[Screenshot grounding data]
----------------

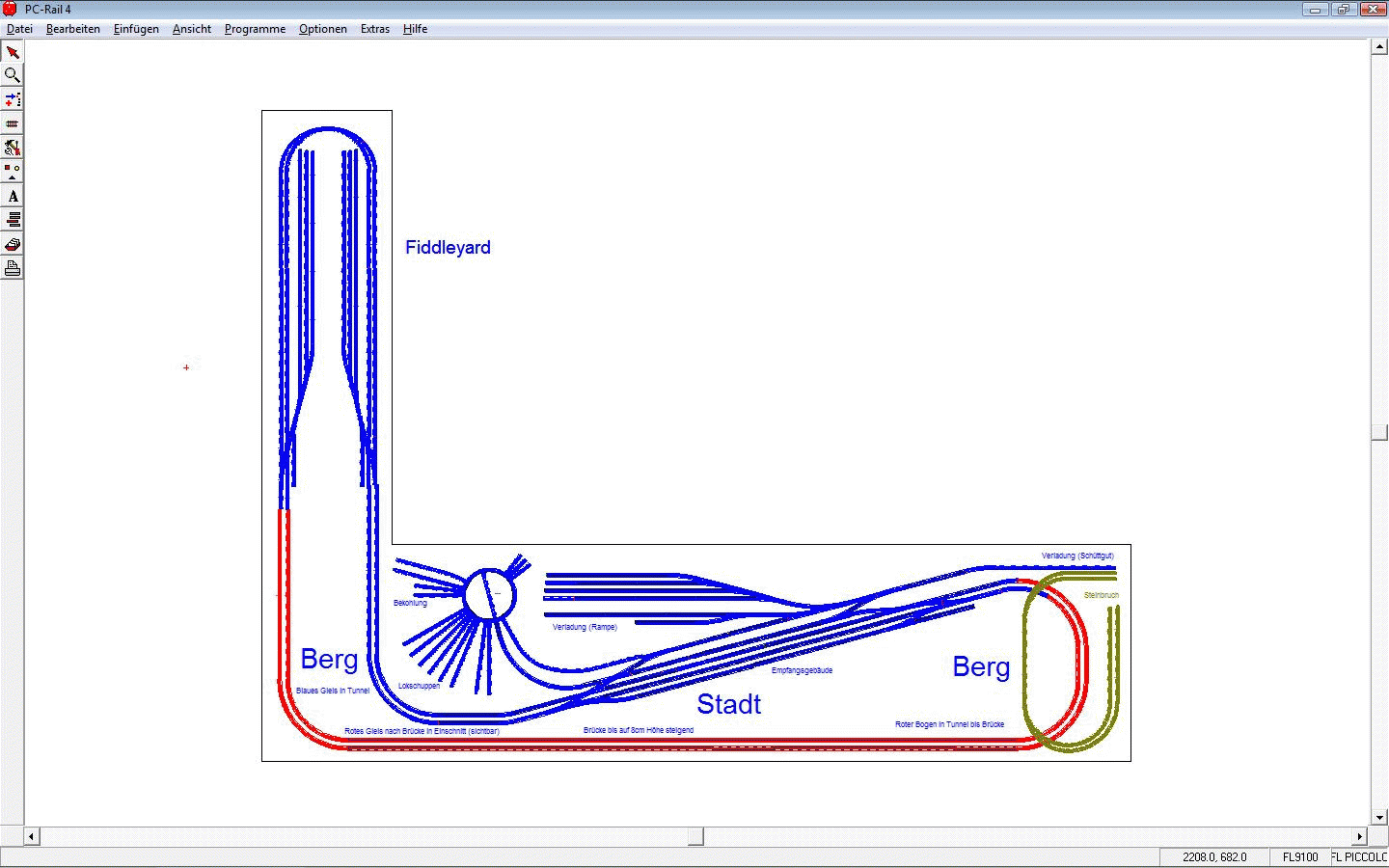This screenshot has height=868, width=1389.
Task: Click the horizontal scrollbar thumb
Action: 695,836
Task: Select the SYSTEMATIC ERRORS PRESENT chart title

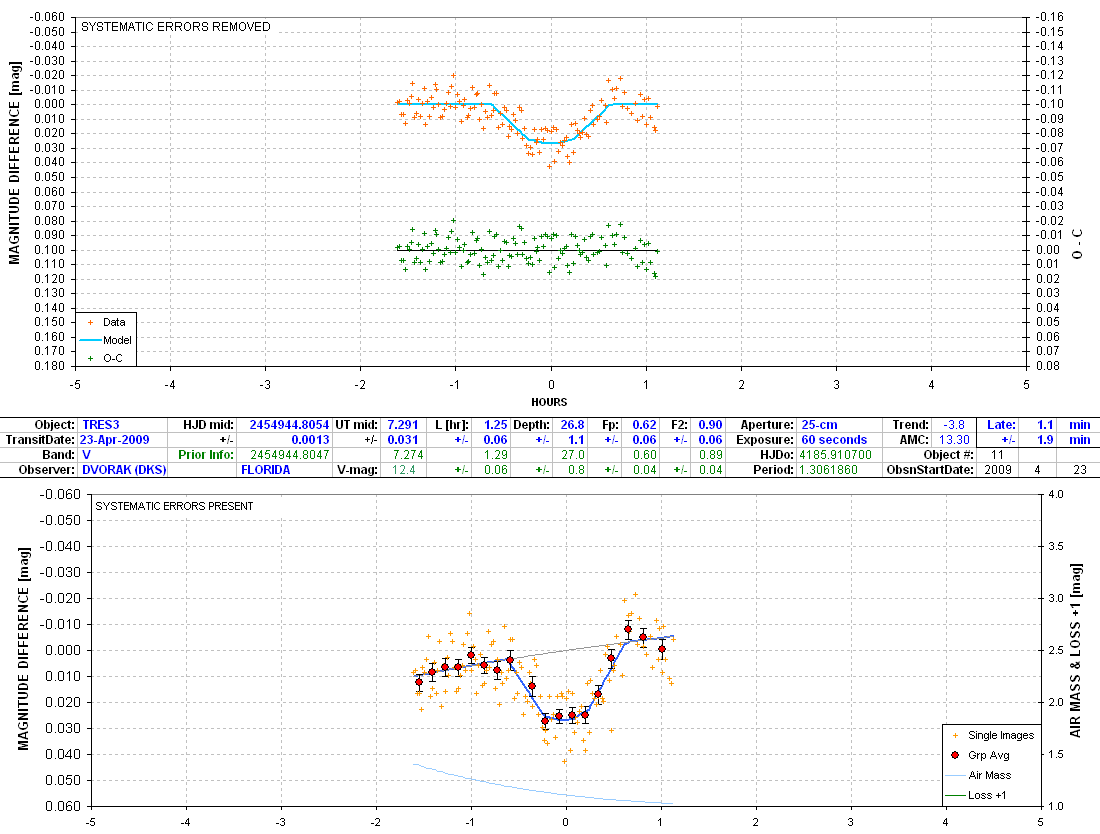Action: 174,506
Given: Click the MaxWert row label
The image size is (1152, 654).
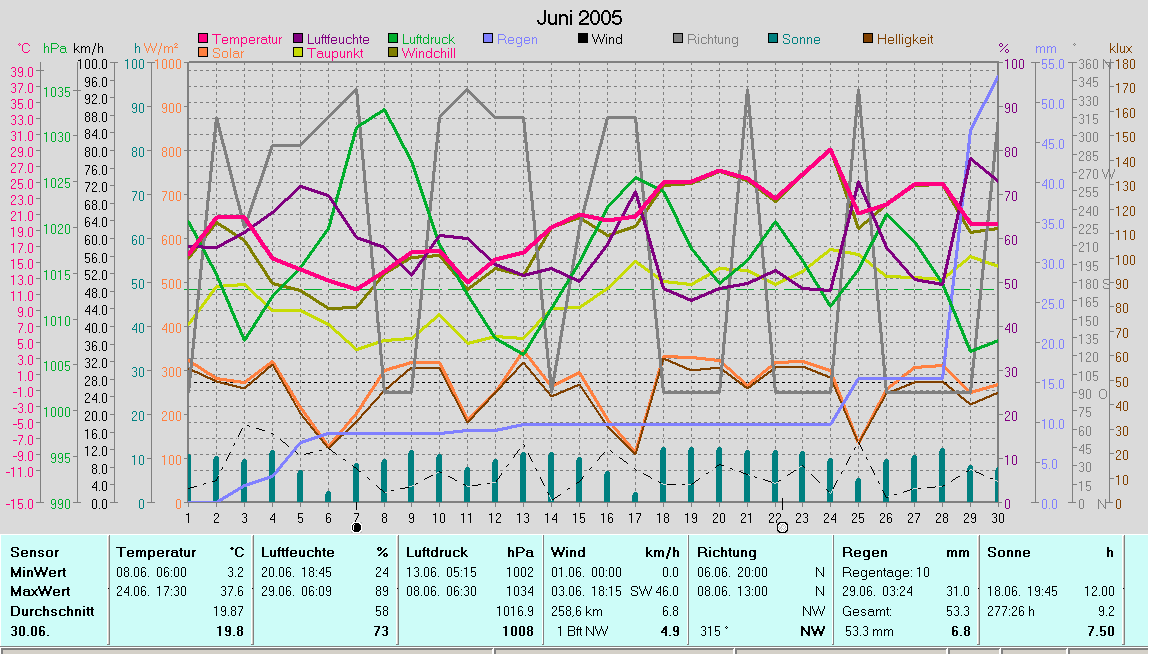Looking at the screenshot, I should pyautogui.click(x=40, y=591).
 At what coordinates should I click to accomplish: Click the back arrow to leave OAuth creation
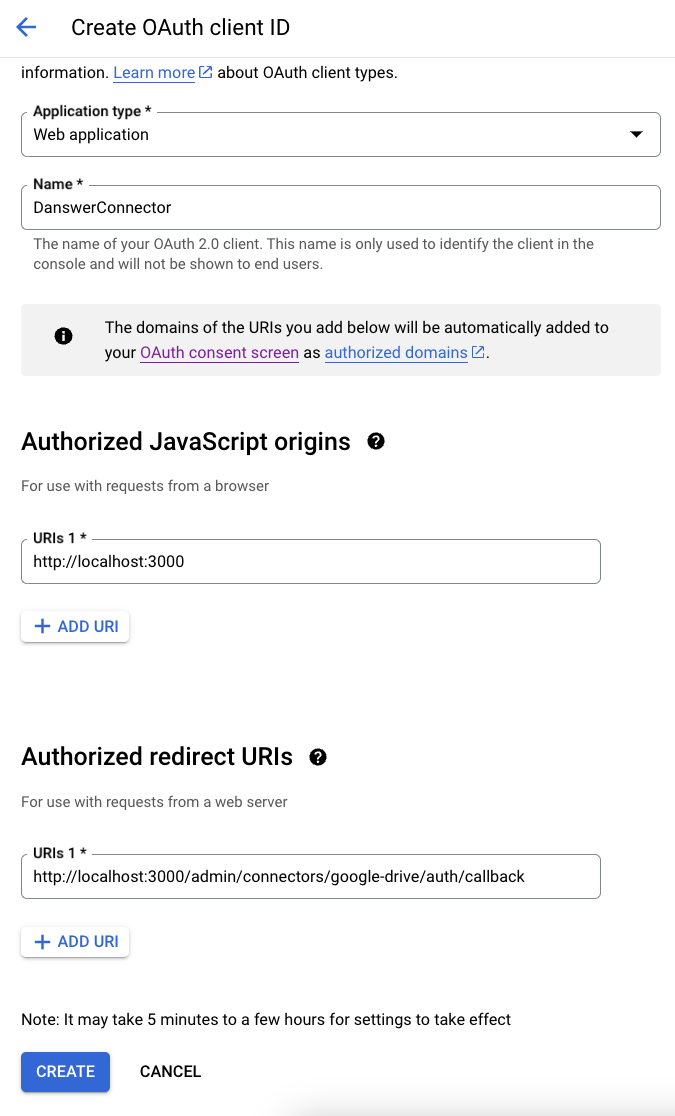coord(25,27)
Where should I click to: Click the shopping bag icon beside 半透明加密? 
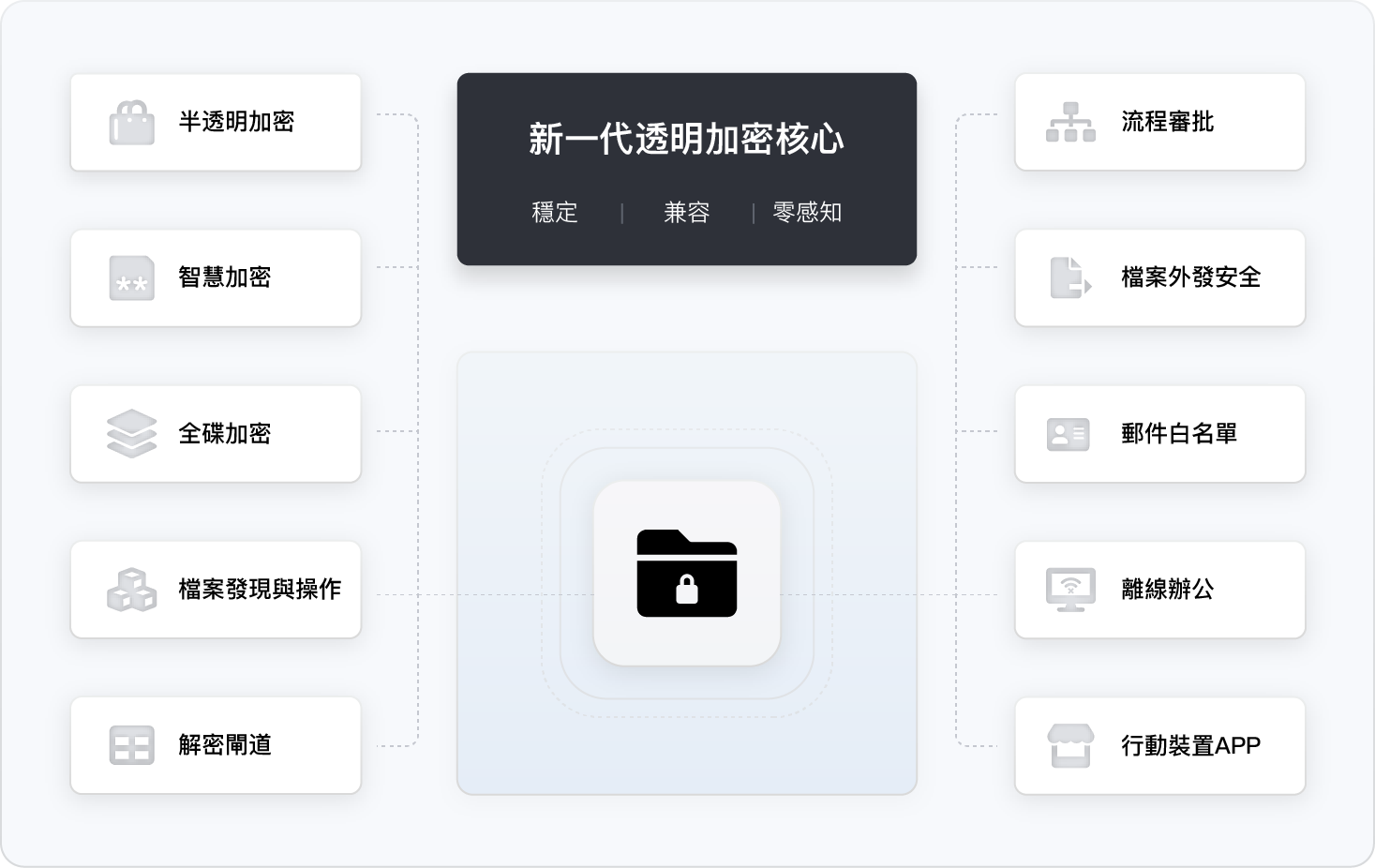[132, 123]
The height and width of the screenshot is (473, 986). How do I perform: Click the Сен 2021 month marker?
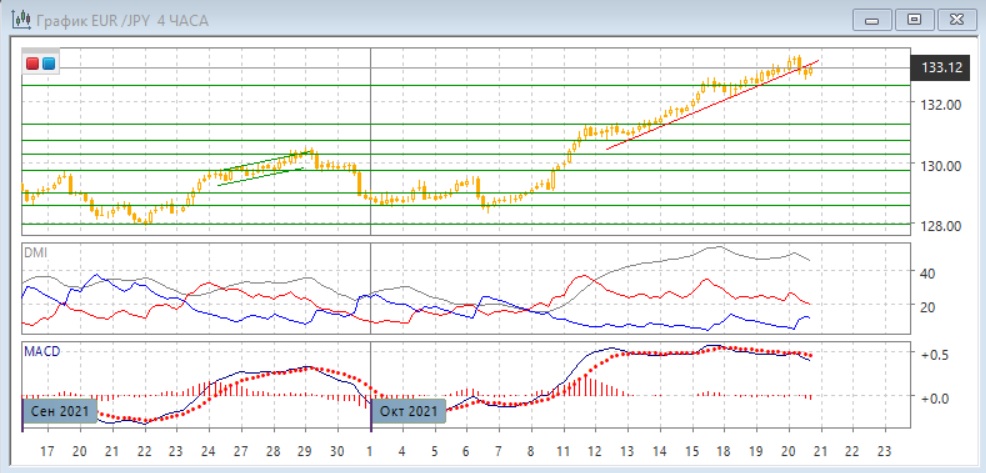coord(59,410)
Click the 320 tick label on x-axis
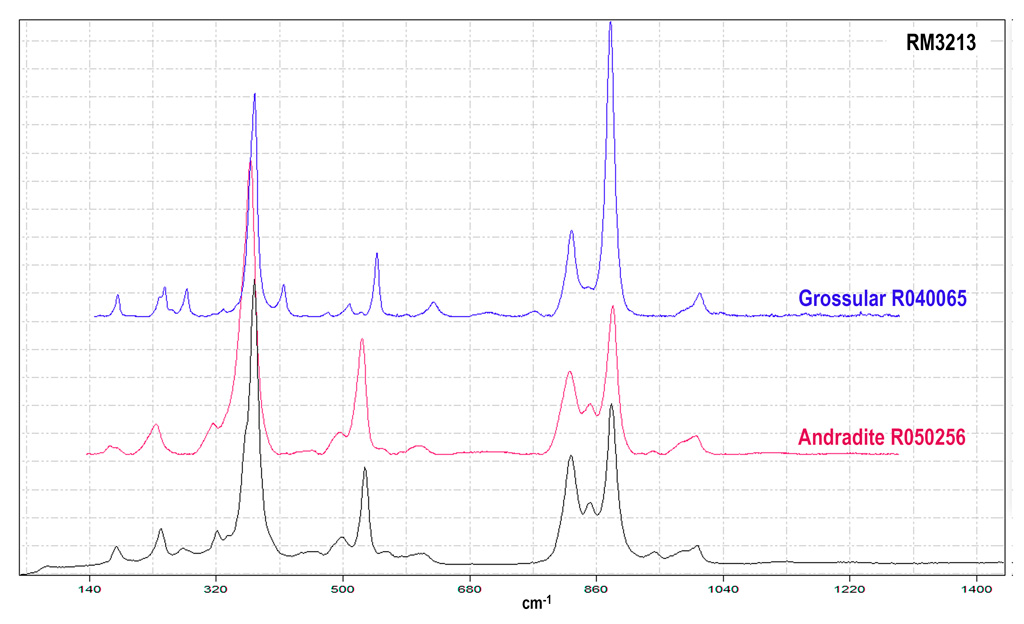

----------------

▸ Task objective:
Beginning with the line that contains "Task: Select the" and ending with the last line of the data, transcribe each line exactly; pictures stay out.

▸ Exercise output:
Task: Select the SYSTEMATIC ERRORS PRESENT chart title

Action: 174,506
Given: Click the MaxWert row label
The image size is (1152, 654).
Looking at the screenshot, I should pyautogui.click(x=40, y=591).
 At what coordinates should I click to accomplish: Click the back arrow to leave OAuth creation
coord(25,27)
Where should I click to: Click the shopping bag icon beside 半透明加密? 
[132, 123]
The height and width of the screenshot is (473, 986). How do I perform: Click the Сен 2021 month marker?
coord(59,410)
Click the 320 tick label on x-axis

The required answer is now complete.